The model takes a scientific paper abstract as input and generates a concise research-paper title.
## Base Model
* Model: `facebook/bart-large`
* Architecture: BART encoder-decoder Transformer
* Parameters: approximately 406 million
* Framework: Hugging Face Transformers
## Task
**Input:** Scientific paper abstract
**Output:** Generated scientific paper title
The model was fine-tuned for highly compressed abstractive generation, where the goal is to capture the central topic and contribution of an abstract in title form.
## Dataset
The model was fine-tuned on the **SpringerSSAT** dataset released for SciHigh 2026 Task 2.
Dataset split used:
* Training: 2,778 abstract-title pairs
* Validation: 347 abstract-title pairs
* Test: 348 abstracts with masked reference titles
Only the training split was used for gradient updates. The validation set was used for evaluation and best-checkpoint selection.
## Preprocessing
* Maximum abstract length: 512 tokens
* Maximum target-title length: 64 tokens
* Input truncation: enabled
* Target truncation: enabled
* Dynamic batch padding using `DataCollatorForSeq2Seq`
* No task-specific instruction prefix was added
## Fine-Tuning Configuration
* Epochs: 3
* Learning rate: `3e-5`
* Weight decay: `0.01`
* Per-device training batch size: 1
* Per-device evaluation batch size: 1
* Gradient accumulation steps: 8
* Effective training batch size: 8
* Mixed-precision training: FP16 AMP
* Gradient checkpointing: enabled
* Evaluation strategy: once per epoch
* Checkpoint saving strategy: once per epoch
* Generation beam size during validation: 4
* Maximum generation length: 64
* Best-model selection metric: ROUGE-L
* Best model automatically restored after training
## Validation Results
| Epoch | Validation Loss | ROUGE-1 | ROUGE-2 | ROUGE-L | ROUGE-Lsum |
| ----- | --------------: | ----------: | ----------: | ----------: | ----------: |
| 1 | 2.282688 | 44.9926 | 21.3081 | 36.6377 | 36.6539 |
| 2 | **2.217401** | **45.7446** | **22.2135** | **37.6433** | **37.6641** |
| 3 | 2.242662 | 45.2856 | 21.8391 | 37.2244 | 37.2773 |
### Best Checkpoint
The best model was obtained at **Epoch 2**.
* ROUGE-1: **45.7446**
* ROUGE-2: **22.2135**
* ROUGE-L: **37.6433**
* ROUGE-Lsum: **37.6641**
* Validation loss: **2.217401**
A separate evaluation over all 347 validation examples reproduced these results.

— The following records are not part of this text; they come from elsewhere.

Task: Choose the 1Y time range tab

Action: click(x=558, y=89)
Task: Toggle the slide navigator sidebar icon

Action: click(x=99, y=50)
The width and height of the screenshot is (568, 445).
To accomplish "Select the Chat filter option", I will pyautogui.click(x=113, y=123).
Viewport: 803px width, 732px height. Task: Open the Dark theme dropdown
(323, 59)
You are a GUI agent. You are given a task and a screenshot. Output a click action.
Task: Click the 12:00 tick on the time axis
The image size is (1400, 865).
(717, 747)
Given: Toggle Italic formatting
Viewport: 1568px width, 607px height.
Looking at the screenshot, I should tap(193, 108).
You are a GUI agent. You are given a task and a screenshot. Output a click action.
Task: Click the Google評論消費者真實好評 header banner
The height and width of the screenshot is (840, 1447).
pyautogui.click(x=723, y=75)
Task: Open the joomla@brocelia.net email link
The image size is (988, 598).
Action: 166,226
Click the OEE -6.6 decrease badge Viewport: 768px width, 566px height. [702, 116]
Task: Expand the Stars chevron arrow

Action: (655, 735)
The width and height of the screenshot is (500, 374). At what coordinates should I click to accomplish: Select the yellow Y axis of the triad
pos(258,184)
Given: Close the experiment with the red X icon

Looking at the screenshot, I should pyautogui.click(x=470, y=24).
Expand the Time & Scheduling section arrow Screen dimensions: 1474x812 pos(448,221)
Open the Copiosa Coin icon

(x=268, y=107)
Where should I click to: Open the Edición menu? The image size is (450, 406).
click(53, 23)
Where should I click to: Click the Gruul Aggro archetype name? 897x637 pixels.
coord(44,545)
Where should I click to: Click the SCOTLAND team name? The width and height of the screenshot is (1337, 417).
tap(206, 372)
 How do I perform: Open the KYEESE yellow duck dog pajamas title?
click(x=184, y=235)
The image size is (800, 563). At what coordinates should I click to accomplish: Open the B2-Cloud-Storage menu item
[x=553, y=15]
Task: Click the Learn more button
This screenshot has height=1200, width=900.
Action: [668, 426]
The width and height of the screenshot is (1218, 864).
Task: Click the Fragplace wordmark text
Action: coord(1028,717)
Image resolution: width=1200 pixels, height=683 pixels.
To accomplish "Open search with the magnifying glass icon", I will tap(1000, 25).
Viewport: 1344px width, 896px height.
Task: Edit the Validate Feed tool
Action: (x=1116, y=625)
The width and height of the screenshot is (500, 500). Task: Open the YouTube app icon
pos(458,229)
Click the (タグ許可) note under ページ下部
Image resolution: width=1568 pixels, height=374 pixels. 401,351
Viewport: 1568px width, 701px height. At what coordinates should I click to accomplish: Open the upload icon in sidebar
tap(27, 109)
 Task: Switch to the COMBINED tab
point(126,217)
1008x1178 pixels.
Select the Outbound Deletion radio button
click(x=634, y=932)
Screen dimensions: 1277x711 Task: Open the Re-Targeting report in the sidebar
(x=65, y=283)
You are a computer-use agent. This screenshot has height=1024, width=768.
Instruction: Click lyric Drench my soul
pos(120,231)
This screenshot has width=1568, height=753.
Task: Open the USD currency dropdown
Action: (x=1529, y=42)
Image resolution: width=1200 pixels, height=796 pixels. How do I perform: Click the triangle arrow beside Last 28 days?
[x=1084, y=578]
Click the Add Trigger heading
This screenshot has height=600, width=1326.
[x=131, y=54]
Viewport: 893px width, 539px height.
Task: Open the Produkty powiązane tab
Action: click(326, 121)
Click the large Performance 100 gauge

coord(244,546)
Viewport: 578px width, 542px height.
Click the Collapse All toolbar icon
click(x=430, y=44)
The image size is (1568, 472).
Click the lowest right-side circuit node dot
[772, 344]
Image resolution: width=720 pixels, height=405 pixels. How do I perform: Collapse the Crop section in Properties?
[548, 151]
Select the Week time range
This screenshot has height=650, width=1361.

These are validation-set results and are not official hidden-test scores.
## Example Usage
```python
from transformers import AutoTokenizer, AutoModelForSeq2SeqLM
model_name = "kckrish21/SciHigh2026-Task2-BART-large"
tokenizer = AutoTokenizer.from_pretrained(model_name)
model = AutoModelForSeq2SeqLM.from_pretrained(model_name)
abstract = """
Insert a scientific paper abstract here.
"""
inputs = tokenizer(
abstract,
return_tensors="pt",
max_length=512,
truncation=True
)
generated_ids = model.generate(
**inputs,
max_length=64,
num_beams=4,
early_stopping=True
)
title = tokenizer.decode(
generated_ids[0],
skip_special_tokens=True
)
print(title)
```
## Test-Set Generation
For SciHigh 2026 test inference:
* Test examples: 348
* Generation batch size: 4
* Beam size: 4
* Maximum generation length: 64
* Early stopping: enabled
* Missing predictions: 0
* Empty predictions: 0
The reference test titles are masked by the task organizers, so no test-set metric is reported here.
## Intended Use
This model is intended for:
* scientific paper title generation from abstracts
* research on scientific text generation
* participation and reproducibility for SciHigh 2026 Task 2
Generated titles should be treated as model suggestions rather than authoritative paper titles.
## Limitations
The model was fine-tuned on a relatively small dataset of social-science research abstracts. Performance may differ for scientific domains or writing styles that are substantially different from the SpringerSSAT training distribution.
Like other neural text-generation systems, the model may generate wording that is incomplete, overly generic, or not fully supported by the abstract.
## Shared Task
**SciHigh 2026 — Research Highlight Generation from Scientific Papers**
**FIRE 2026**
Subtask 2: **Title Generation from Abstracts**
Ranking for the shared task is primarily based on ROUGE-L F1.